The full listing is needed, transcribed word for word.

> [Source data]

-.-.-

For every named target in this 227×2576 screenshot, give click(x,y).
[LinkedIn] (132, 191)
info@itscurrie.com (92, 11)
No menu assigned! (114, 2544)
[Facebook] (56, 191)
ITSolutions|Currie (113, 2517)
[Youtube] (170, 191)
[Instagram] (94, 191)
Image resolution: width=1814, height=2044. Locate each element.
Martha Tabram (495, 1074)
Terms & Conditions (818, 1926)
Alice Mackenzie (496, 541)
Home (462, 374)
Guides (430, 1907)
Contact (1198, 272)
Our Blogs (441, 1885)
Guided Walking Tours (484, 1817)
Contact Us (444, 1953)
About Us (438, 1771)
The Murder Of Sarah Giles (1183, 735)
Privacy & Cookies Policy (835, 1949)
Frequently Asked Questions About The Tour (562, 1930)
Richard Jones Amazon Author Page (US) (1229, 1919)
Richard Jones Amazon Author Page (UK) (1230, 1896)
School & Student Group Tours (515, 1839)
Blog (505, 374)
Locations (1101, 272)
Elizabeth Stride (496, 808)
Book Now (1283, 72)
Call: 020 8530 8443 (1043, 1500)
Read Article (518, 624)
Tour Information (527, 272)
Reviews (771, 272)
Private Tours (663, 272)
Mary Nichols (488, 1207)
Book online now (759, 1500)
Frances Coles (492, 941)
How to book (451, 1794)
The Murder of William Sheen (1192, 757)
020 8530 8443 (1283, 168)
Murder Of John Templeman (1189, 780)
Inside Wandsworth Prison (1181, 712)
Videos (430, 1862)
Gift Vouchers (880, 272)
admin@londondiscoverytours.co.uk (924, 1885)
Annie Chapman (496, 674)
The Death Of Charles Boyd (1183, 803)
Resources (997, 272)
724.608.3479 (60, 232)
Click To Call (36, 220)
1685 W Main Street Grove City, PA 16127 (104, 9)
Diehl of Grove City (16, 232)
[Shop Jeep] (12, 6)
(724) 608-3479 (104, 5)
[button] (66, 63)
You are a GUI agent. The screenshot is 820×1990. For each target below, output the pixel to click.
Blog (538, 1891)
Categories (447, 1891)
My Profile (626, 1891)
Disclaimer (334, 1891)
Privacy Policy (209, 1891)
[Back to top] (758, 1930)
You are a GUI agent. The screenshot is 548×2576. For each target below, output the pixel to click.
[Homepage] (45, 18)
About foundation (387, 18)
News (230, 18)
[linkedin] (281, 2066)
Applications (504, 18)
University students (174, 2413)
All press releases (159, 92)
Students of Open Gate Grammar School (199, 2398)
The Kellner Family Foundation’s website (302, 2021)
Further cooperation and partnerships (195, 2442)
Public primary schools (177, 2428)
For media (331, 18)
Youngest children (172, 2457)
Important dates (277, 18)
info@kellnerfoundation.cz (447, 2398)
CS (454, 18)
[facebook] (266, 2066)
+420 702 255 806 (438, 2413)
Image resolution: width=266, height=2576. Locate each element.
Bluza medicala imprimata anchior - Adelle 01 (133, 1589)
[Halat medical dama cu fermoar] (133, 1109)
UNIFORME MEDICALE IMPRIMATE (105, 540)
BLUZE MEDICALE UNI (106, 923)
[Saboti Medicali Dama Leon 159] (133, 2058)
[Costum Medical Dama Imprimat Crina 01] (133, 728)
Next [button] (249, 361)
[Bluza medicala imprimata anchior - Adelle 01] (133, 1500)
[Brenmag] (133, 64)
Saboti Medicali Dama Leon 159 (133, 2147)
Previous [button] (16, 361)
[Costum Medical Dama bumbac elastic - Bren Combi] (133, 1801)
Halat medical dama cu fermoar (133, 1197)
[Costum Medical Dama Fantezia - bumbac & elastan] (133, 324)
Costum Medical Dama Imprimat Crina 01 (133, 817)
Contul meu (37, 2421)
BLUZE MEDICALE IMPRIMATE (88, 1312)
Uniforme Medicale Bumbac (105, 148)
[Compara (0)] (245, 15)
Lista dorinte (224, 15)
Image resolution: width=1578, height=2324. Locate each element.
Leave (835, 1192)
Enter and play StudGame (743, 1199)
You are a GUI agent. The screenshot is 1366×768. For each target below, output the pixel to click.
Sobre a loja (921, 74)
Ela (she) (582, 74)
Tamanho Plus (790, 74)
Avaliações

-.-.-

> [Exercise result]
For every named target in this 227×2576 screenshot, give click(x,y).
[LinkedIn] (132, 191)
info@itscurrie.com (92, 11)
No menu assigned! (114, 2544)
[Facebook] (56, 191)
ITSolutions|Currie (113, 2517)
[Youtube] (170, 191)
[Instagram] (94, 191)
Image resolution: width=1814, height=2044. Locate each element.
Martha Tabram (495, 1074)
Terms & Conditions (818, 1926)
Alice Mackenzie (496, 541)
Home (462, 374)
Guides (430, 1907)
Contact (1198, 272)
Our Blogs (441, 1885)
Guided Walking Tours (484, 1817)
Contact Us (444, 1953)
About Us (438, 1771)
The Murder Of Sarah Giles (1183, 735)
Privacy & Cookies Policy (835, 1949)
Frequently Asked Questions About The Tour (562, 1930)
Richard Jones Amazon Author Page (US) (1229, 1919)
Richard Jones Amazon Author Page (UK) (1230, 1896)
School & Student Group Tours (515, 1839)
Blog (505, 374)
Locations (1101, 272)
Elizabeth Stride (496, 808)
Book Now (1283, 72)
Call: 020 8530 8443 (1043, 1500)
Read Article (518, 624)
Tour Information (527, 272)
Reviews (771, 272)
Private Tours (663, 272)
Mary Nichols (488, 1207)
Book online now (759, 1500)
Frances Coles (492, 941)
How to book (451, 1794)
The Murder of William Sheen (1192, 757)
020 8530 8443 (1283, 168)
Murder Of John Templeman (1189, 780)
Inside Wandsworth Prison (1181, 712)
Videos (430, 1862)
Gift Vouchers (880, 272)
admin@londondiscoverytours.co.uk (924, 1885)
Annie Chapman (496, 674)
The Death Of Charles Boyd (1183, 803)
Resources (997, 272)
724.608.3479 (60, 232)
Click To Call (36, 220)
1685 W Main Street Grove City, PA 16127 (104, 9)
Diehl of Grove City (16, 232)
[Shop Jeep] (12, 6)
(724) 608-3479 (104, 5)
[button] (66, 63)
You are a GUI agent. The screenshot is 820×1990. For each target below, output the pixel to click.
Blog (538, 1891)
Categories (447, 1891)
My Profile (626, 1891)
Disclaimer (334, 1891)
Privacy Policy (209, 1891)
[Back to top] (758, 1930)
You are a GUI agent. The screenshot is 548×2576. For each target below, output the pixel to click.
[Homepage] (45, 18)
About foundation (387, 18)
News (230, 18)
[linkedin] (281, 2066)
Applications (504, 18)
University students (174, 2413)
All press releases (159, 92)
Students of Open Gate Grammar School (199, 2398)
The Kellner Family Foundation’s website (302, 2021)
Further cooperation and partnerships (195, 2442)
Public primary schools (177, 2428)
For media (331, 18)
Youngest children (172, 2457)
Important dates (277, 18)
info@kellnerfoundation.cz (447, 2398)
CS (454, 18)
[facebook] (266, 2066)
+420 702 255 806 (438, 2413)
Image resolution: width=266, height=2576. Locate each element.
Bluza medicala imprimata anchior - Adelle 01 (133, 1589)
[Halat medical dama cu fermoar] (133, 1109)
UNIFORME MEDICALE IMPRIMATE (105, 540)
BLUZE MEDICALE UNI (106, 923)
[Saboti Medicali Dama Leon 159] (133, 2058)
[Costum Medical Dama Imprimat Crina 01] (133, 728)
Next [button] (249, 361)
[Bluza medicala imprimata anchior - Adelle 01] (133, 1500)
[Brenmag] (133, 64)
Saboti Medicali Dama Leon 159 (133, 2147)
Previous [button] (16, 361)
[Costum Medical Dama bumbac elastic - Bren Combi] (133, 1801)
Halat medical dama cu fermoar (133, 1197)
[Costum Medical Dama Fantezia - bumbac & elastan] (133, 324)
Costum Medical Dama Imprimat Crina 01 (133, 817)
Contul meu (37, 2421)
BLUZE MEDICALE IMPRIMATE (88, 1312)
Uniforme Medicale Bumbac (105, 148)
[Compara (0)] (245, 15)
Lista dorinte (224, 15)
Image resolution: width=1578, height=2324. Locate each element.
Leave (835, 1192)
Enter and play StudGame (743, 1199)
You are a GUI agent. The screenshot is 1366×768. For each target below, output the pixel to click.
Sobre a loja (921, 74)
Ela (she) (582, 74)
Tamanho Plus (790, 74)
Avaliações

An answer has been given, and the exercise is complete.